Write down, unchanged, the entries from the first line through the line holding "Task: Click the chevron". Include no other line.

Record excerpts >>
* * *

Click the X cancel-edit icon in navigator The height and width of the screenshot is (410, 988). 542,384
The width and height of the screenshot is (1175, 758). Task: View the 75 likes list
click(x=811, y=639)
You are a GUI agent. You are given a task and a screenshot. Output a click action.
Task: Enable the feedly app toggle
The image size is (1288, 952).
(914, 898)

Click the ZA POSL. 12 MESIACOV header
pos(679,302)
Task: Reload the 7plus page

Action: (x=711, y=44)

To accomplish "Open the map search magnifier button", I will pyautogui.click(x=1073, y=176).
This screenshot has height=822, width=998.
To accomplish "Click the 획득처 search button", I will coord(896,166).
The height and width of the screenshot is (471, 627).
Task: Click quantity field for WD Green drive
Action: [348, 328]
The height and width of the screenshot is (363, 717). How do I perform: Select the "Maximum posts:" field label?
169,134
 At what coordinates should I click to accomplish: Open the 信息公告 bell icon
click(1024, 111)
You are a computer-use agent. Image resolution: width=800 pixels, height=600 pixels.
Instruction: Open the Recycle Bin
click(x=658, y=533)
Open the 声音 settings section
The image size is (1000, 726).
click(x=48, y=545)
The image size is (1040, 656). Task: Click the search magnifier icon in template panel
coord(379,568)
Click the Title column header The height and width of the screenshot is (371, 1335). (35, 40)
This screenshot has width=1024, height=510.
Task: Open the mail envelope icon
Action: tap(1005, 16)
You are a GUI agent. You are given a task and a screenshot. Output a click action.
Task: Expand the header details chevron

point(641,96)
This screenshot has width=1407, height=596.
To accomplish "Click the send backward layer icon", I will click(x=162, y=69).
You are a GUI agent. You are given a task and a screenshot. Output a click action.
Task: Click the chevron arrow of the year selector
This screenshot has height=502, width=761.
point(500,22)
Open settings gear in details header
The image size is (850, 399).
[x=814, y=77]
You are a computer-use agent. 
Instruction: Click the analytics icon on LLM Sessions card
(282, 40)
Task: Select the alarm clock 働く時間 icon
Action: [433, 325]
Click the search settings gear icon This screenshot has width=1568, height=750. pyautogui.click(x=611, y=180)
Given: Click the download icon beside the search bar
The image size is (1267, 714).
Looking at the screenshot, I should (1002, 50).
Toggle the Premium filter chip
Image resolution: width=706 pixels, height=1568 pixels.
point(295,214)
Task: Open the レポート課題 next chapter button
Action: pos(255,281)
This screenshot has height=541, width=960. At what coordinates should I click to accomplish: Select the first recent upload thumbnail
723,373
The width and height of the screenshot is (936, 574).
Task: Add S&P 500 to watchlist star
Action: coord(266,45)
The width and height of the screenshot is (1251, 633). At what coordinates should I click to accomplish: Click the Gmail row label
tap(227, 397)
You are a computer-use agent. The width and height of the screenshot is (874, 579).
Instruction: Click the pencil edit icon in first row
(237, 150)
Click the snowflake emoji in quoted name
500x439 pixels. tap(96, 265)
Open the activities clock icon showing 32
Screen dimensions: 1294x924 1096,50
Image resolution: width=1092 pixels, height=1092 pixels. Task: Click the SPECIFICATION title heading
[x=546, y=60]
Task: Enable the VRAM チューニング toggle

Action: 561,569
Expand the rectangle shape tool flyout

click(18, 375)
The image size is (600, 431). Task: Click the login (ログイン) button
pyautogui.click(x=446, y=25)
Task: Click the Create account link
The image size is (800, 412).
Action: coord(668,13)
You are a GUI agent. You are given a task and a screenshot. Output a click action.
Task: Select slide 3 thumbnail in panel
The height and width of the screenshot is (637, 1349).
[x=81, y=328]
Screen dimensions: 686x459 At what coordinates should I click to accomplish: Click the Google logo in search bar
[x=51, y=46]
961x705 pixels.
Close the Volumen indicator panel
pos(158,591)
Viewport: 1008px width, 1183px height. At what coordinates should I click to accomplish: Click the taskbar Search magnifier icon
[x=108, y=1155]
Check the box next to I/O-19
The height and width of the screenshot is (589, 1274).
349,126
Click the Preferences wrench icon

* * *

Exercise answer >>
Click the X cancel-edit icon in navigator The height and width of the screenshot is (410, 988). 542,384
The width and height of the screenshot is (1175, 758). Task: View the 75 likes list
click(x=811, y=639)
You are a GUI agent. You are given a task and a screenshot. Output a click action.
Task: Enable the feedly app toggle
The image size is (1288, 952).
(914, 898)

Click the ZA POSL. 12 MESIACOV header
pos(679,302)
Task: Reload the 7plus page

Action: (x=711, y=44)

To accomplish "Open the map search magnifier button", I will pyautogui.click(x=1073, y=176).
This screenshot has height=822, width=998.
To accomplish "Click the 획득처 search button", I will coord(896,166).
The height and width of the screenshot is (471, 627).
Task: Click quantity field for WD Green drive
Action: [348, 328]
The height and width of the screenshot is (363, 717). How do I perform: Select the "Maximum posts:" field label?
169,134
 At what coordinates should I click to accomplish: Open the 信息公告 bell icon
click(1024, 111)
You are a computer-use agent. Image resolution: width=800 pixels, height=600 pixels.
Instruction: Open the Recycle Bin
click(x=658, y=533)
Open the 声音 settings section
The image size is (1000, 726).
click(x=48, y=545)
The image size is (1040, 656). Task: Click the search magnifier icon in template panel
coord(379,568)
Click the Title column header The height and width of the screenshot is (371, 1335). (35, 40)
This screenshot has width=1024, height=510.
Task: Open the mail envelope icon
Action: tap(1005, 16)
You are a GUI agent. You are given a task and a screenshot. Output a click action.
Task: Expand the header details chevron

point(641,96)
This screenshot has width=1407, height=596.
To accomplish "Click the send backward layer icon", I will click(x=162, y=69).
You are a GUI agent. You are given a task and a screenshot. Output a click action.
Task: Click the chevron arrow of the year selector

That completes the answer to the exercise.